In the case of exterior areas, you must select an exportable area before it will generate it, the error message will reflect this.

To see the existing pathfinding grid, click on the IconDisplayPathfinding.png toolbar button or select "Pathfinding nodes" under the "View" menu.

"Passable" or "impassable" depends on a variety of factors such as the slope of the land, obstructions, or water depth. Accessibility Start points are represented by a blue ring with a red arrow. Note that these are different from waypoints, and are only used by the level editor for pathfinding purposes.

Level editor pathfinding start spot.png

Models will often contain collision volumes that will automatically make the places they're located impassible. Likewise, you can set a certain depth of water as being impassible and pathfinding will take this into account.

In order to get pathfinding to work, you must generate your starting point AFTER you create the exportable area, and use the name that is automatically generated for the starting point. DO NOT change the name of the starting point otherwise pathfinding will fail.

Terrain Collision

You will need to block off terrain using the Terrain Block tools TerrainBlockButtons.png. The first button toggles the display of the terrain blocks, the second button enables you to place terrain blocks, and the third snaps existing blocks to terrain verticies. Left-clicking will start a new block, with additional left-clicks chaining the blocks together. Right-clicking will end the current chain. In addition, right-clicking on an existing block will delete it.

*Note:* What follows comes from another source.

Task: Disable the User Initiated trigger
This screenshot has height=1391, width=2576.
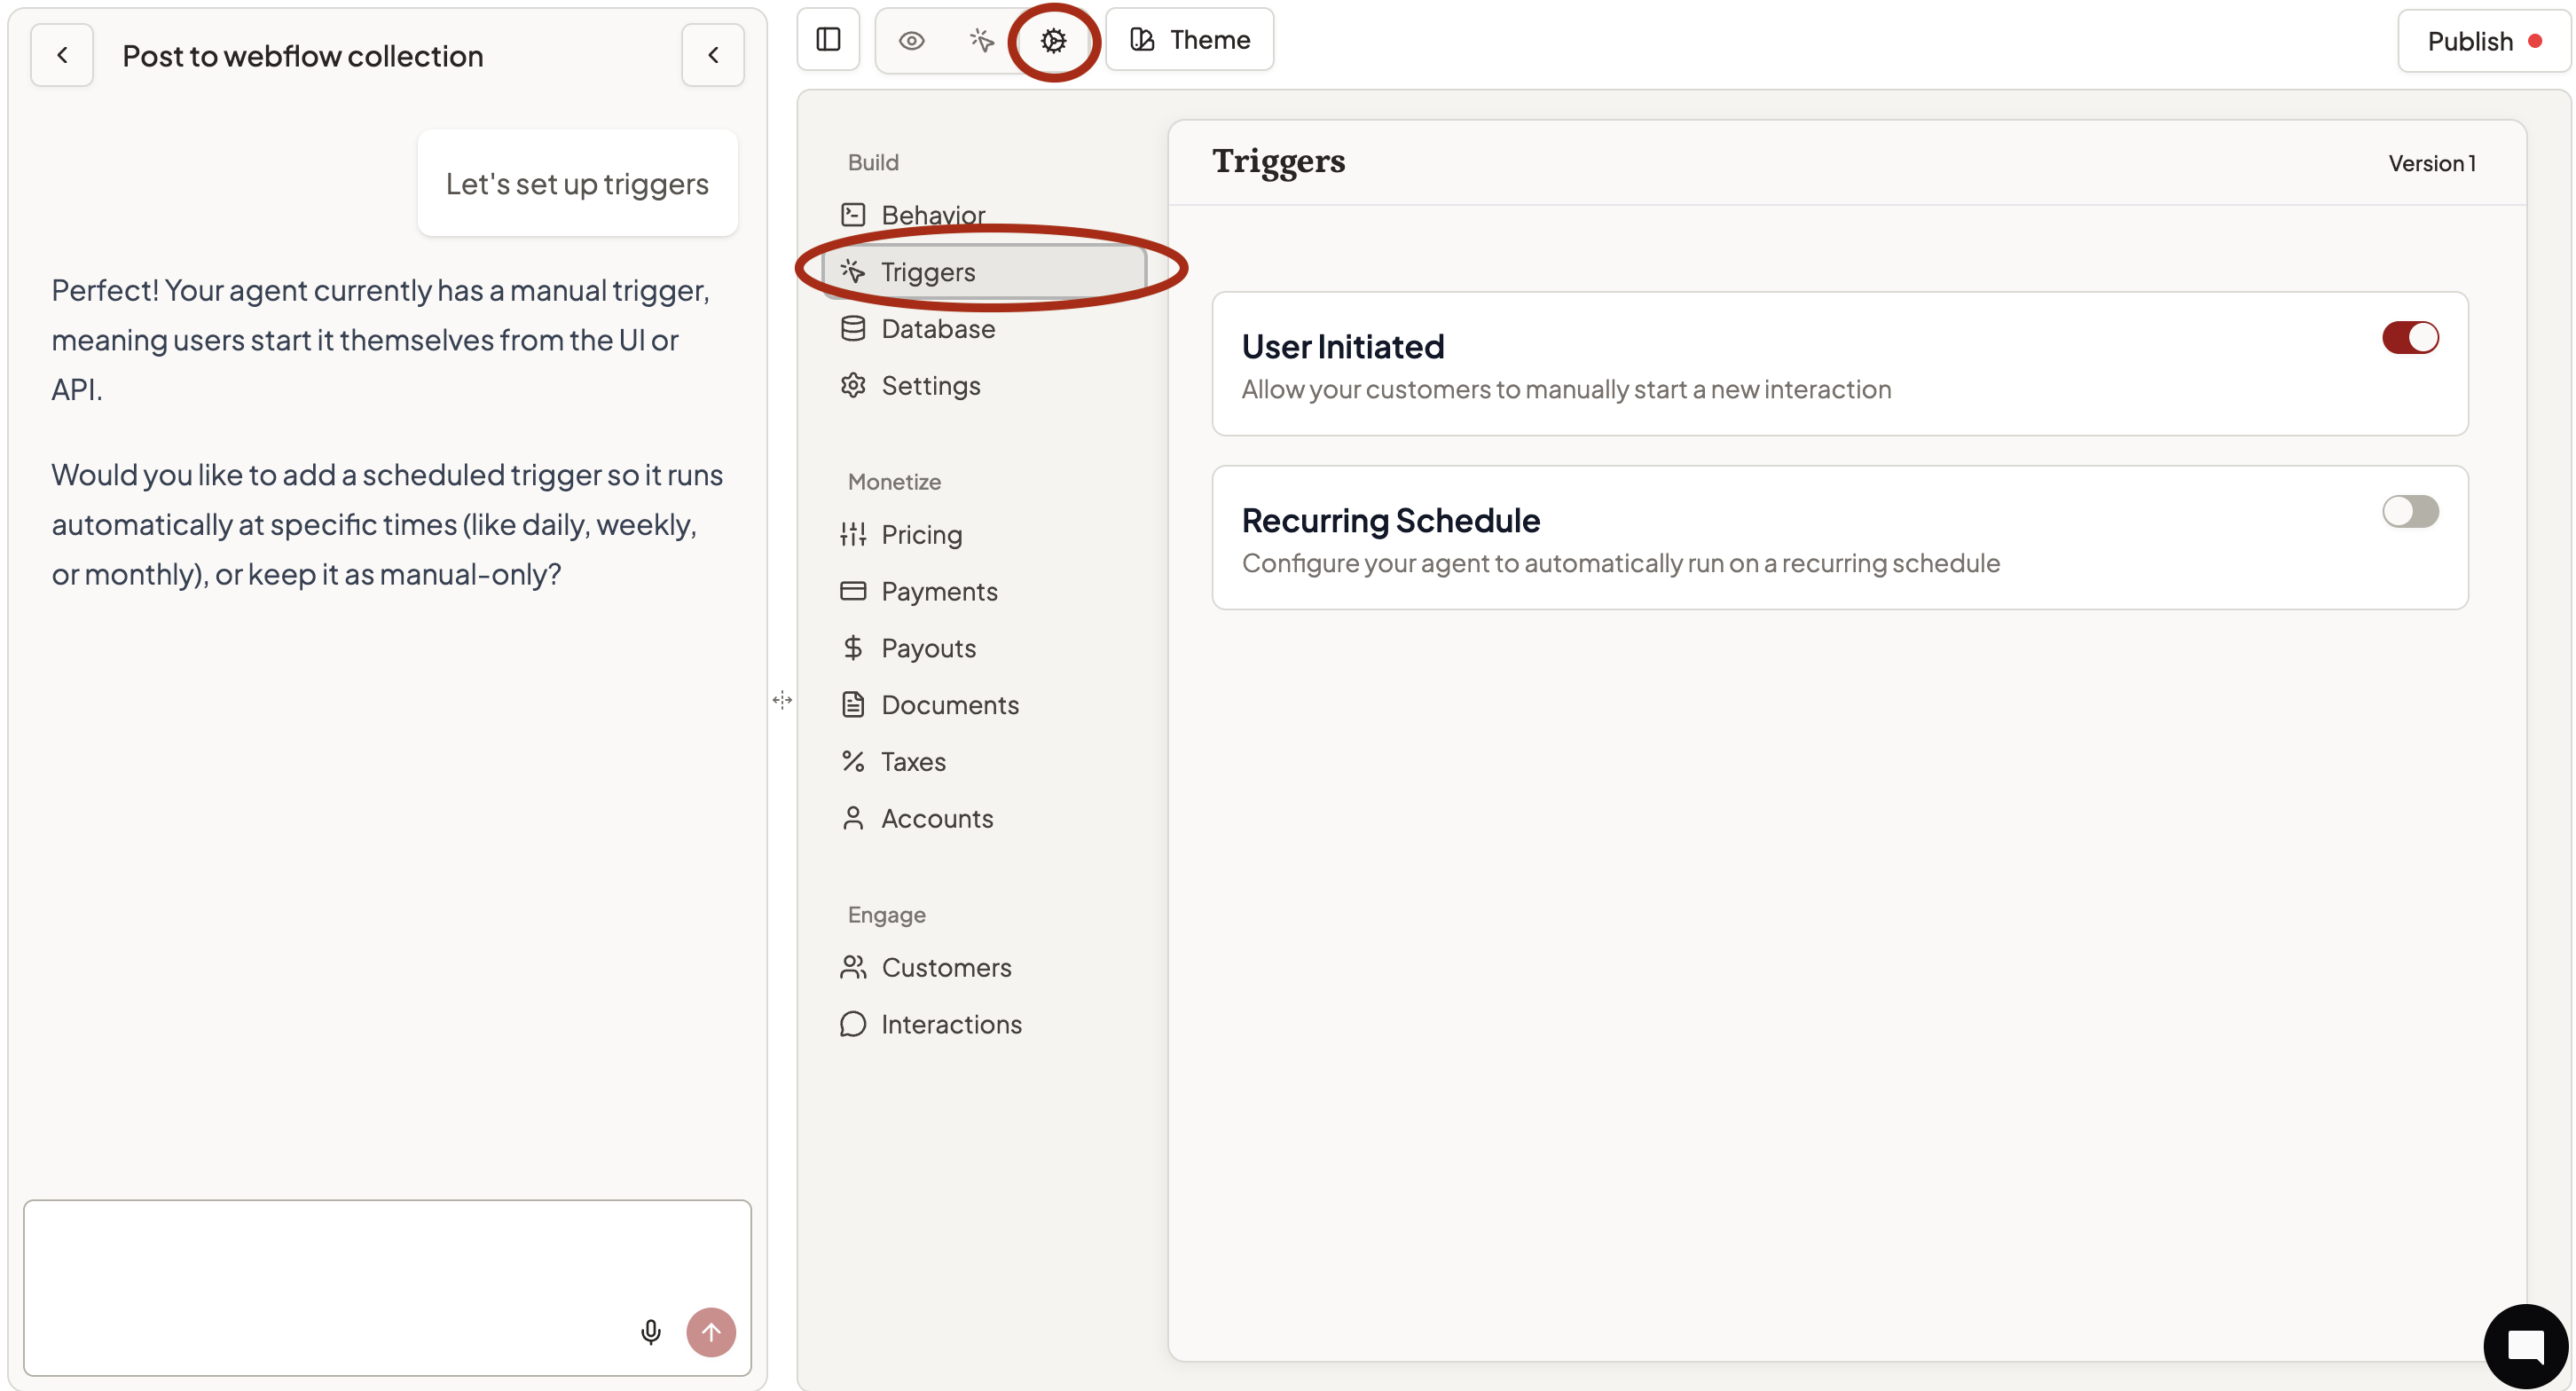Action: point(2409,338)
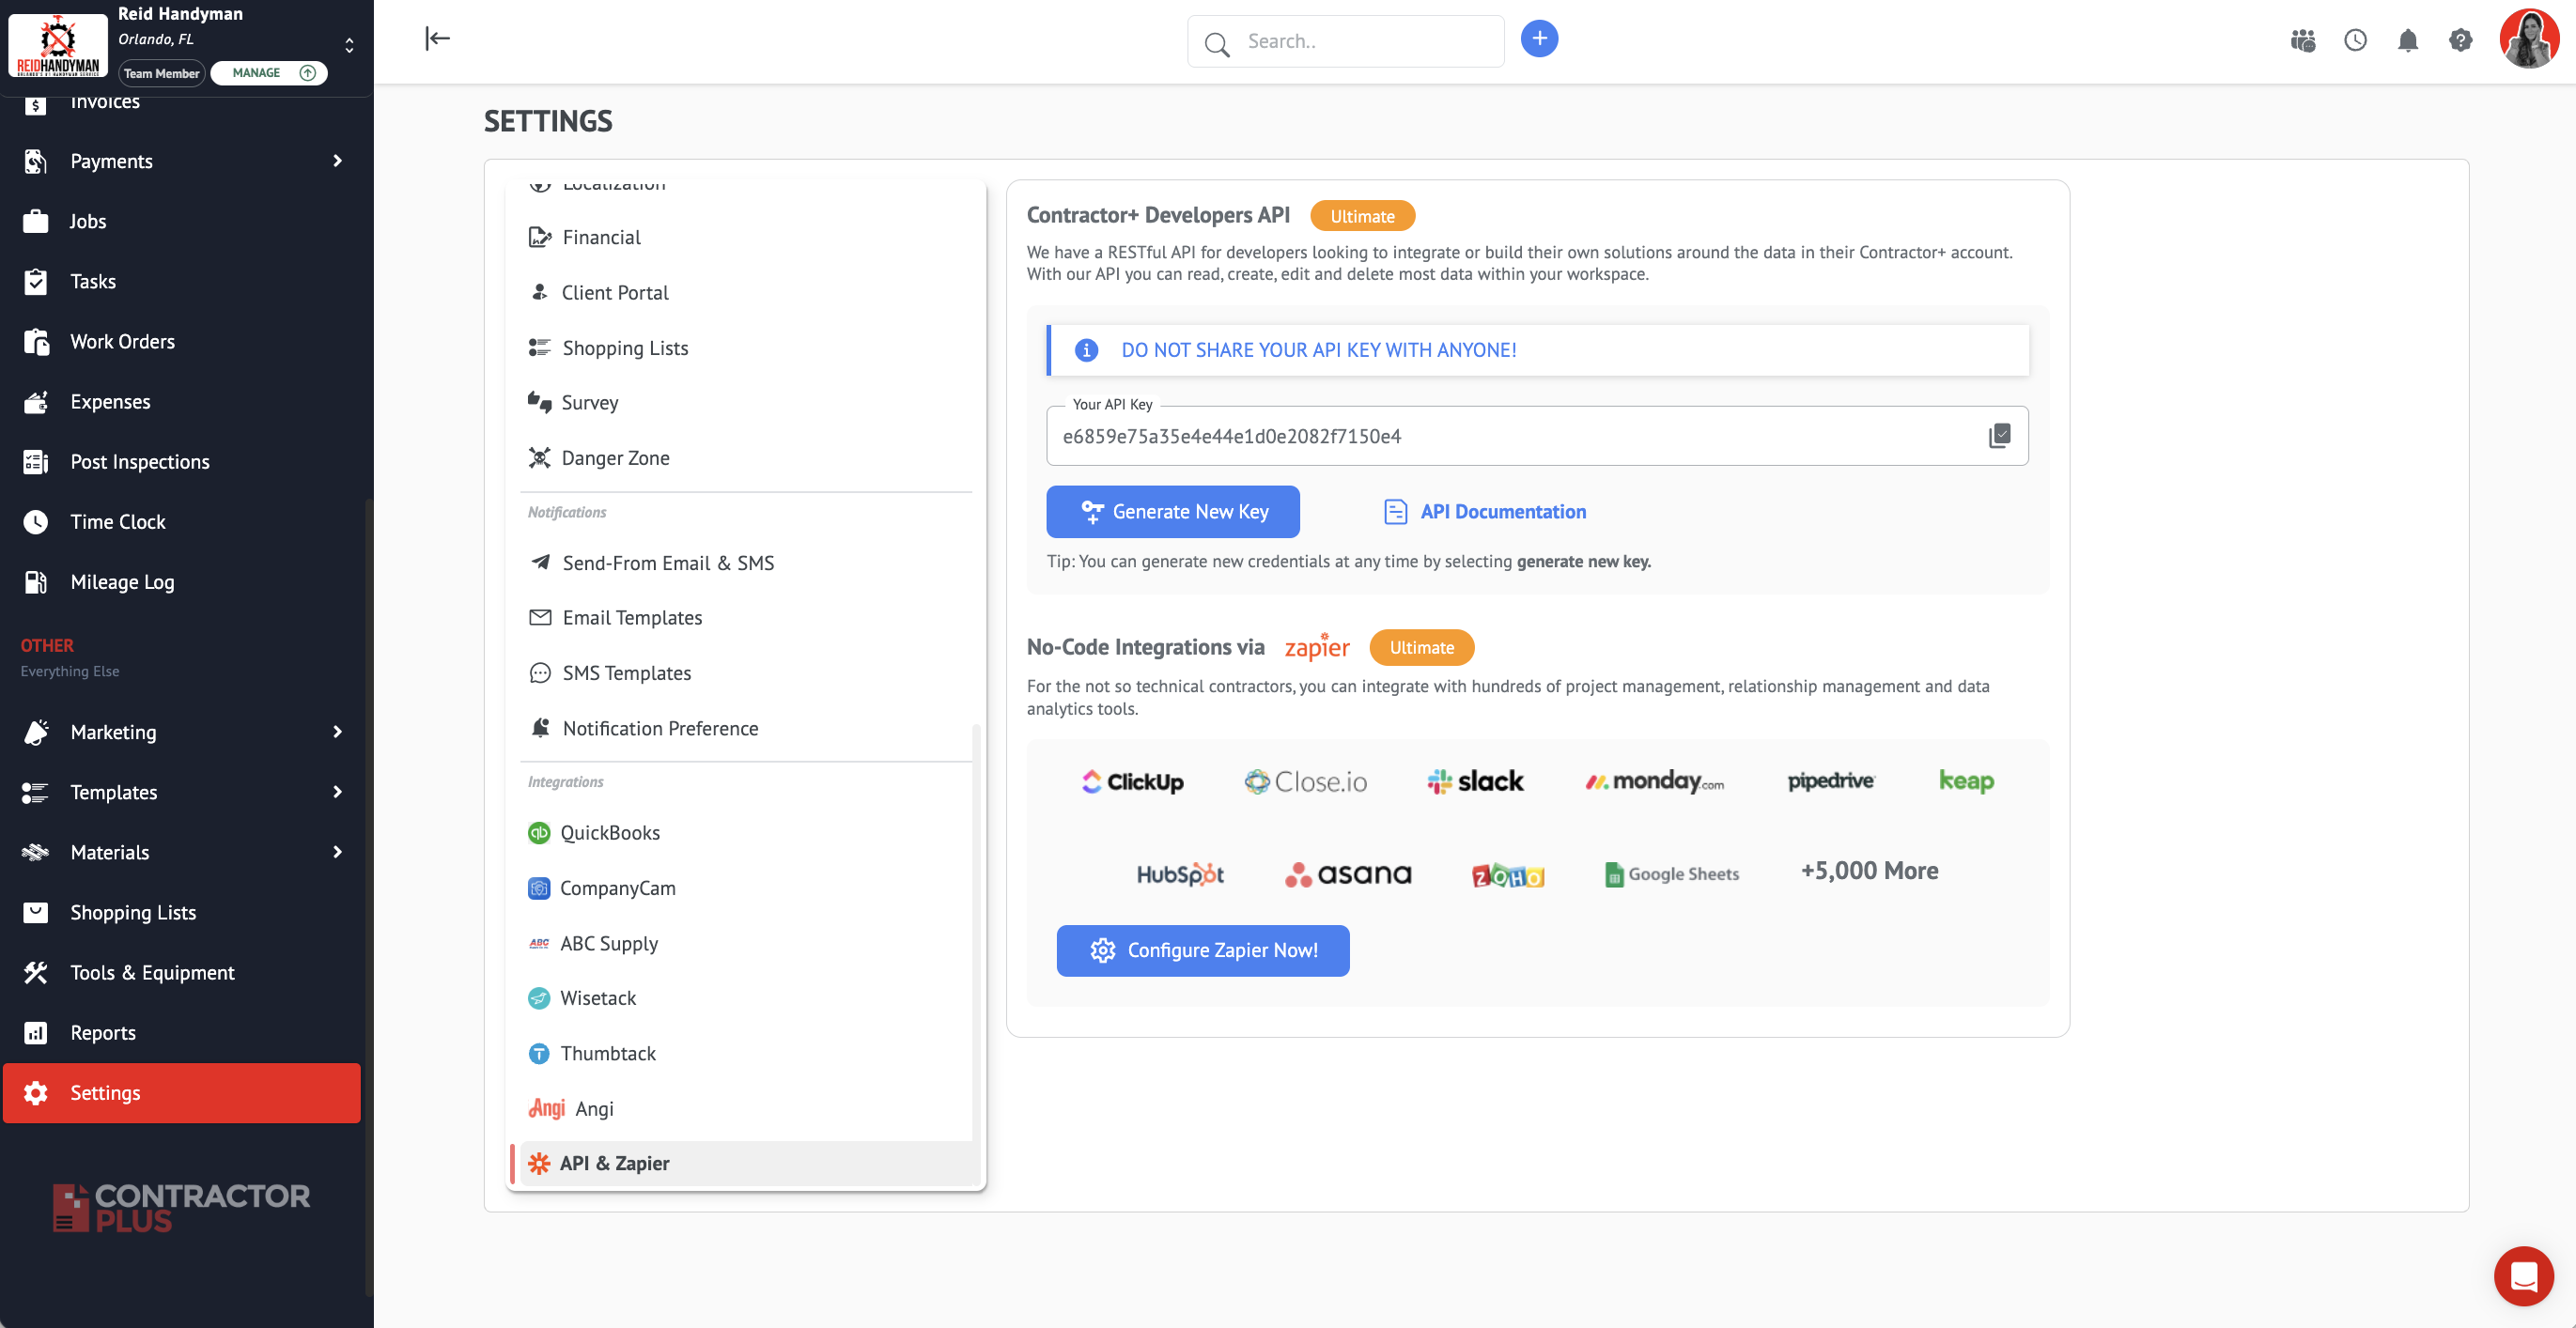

An example of a terrain block chain showing the path finding



Key Function
R Standard Selection
Q 3D Axis Manipulator
E Rotation Manipulator
T Local Coordinates (Toggle)
Key Camera Functions
W Camera Forward / In
S Camera Back / Out
A Camera Pan Left
D Camera Pan Right
Key Brush Size
- Decrease Brush Radius
= Increase Brush Radius
Key Editing
Ctrl-X Cut Selected Object(s)
Ctrl-C Copy Selected Object(s)
Ctrl-V Paste Selected Object(s)
Ctrl-Z Undo last action
Ctrl-Y Redo last action
Ctrl-A Select All
Key General
Ctrl-S Save Map
Ctrl-O Open Map
F5 Refresh Screen
Del Delete Selected Object
5 (Numpad) Camera Reset/Home (Looks at bottom right corner of map)
Ctrl-H Hide Selected Object(s)
Ctrl-/ (Numpad) UnHides Selected Object(s)
Ctrl-* UnHides all hidden objects
Ctrl-\ Invert Selection


Groups are your friend.

Selecting a group will select all models inside that group folder. This allows you to move several objects at the same time as well as apply other settings to that entire group.

This also makes placing several grouped objects like torches with flame and lights very quick and easy. For example, Setting several candles with flame effects would take a lot of time to place each candle stick individually, and then placing the flame effect exactly on top of the candle for each. By using group folders you only need to set this up once. To place more candles simply select the group folder, Ctrl+C to copy, select its parent group, or other place you want to put the next candle and Ctrl+V to past the new group. Then simply drag it to where you want it.

Tip 1.jpg

In addition, the Selection Lock and Visible properties of objects can be useful when trying to manipulate objects when larger objects obscure or get in the way of the desired selection. This is especially handy with water meshes.

Manage exports

The "Manage Exports" window is accessible from the Tools -> Exports -> Do All Export Operations menu option. It brings up a window where you can select from all steps in the level-exporting process:

Manage exports.png

Known Issues

  • Owing to path bugs, the safe approach is to do all custom level processing (light mapping and local posts) in the Single Player module. For compatibility, move the output to your add-in's core override folder before distribution to players. Note that if you try to play Dragon Age with any exported Single Player resources, your game may have strange bugs (not being able to add party members) - so never play without removing all output from the Single Player module!
  • "RPU process failed with a return code of -1073741811" may occur if AVG anti-virus Identity Protection is enabled.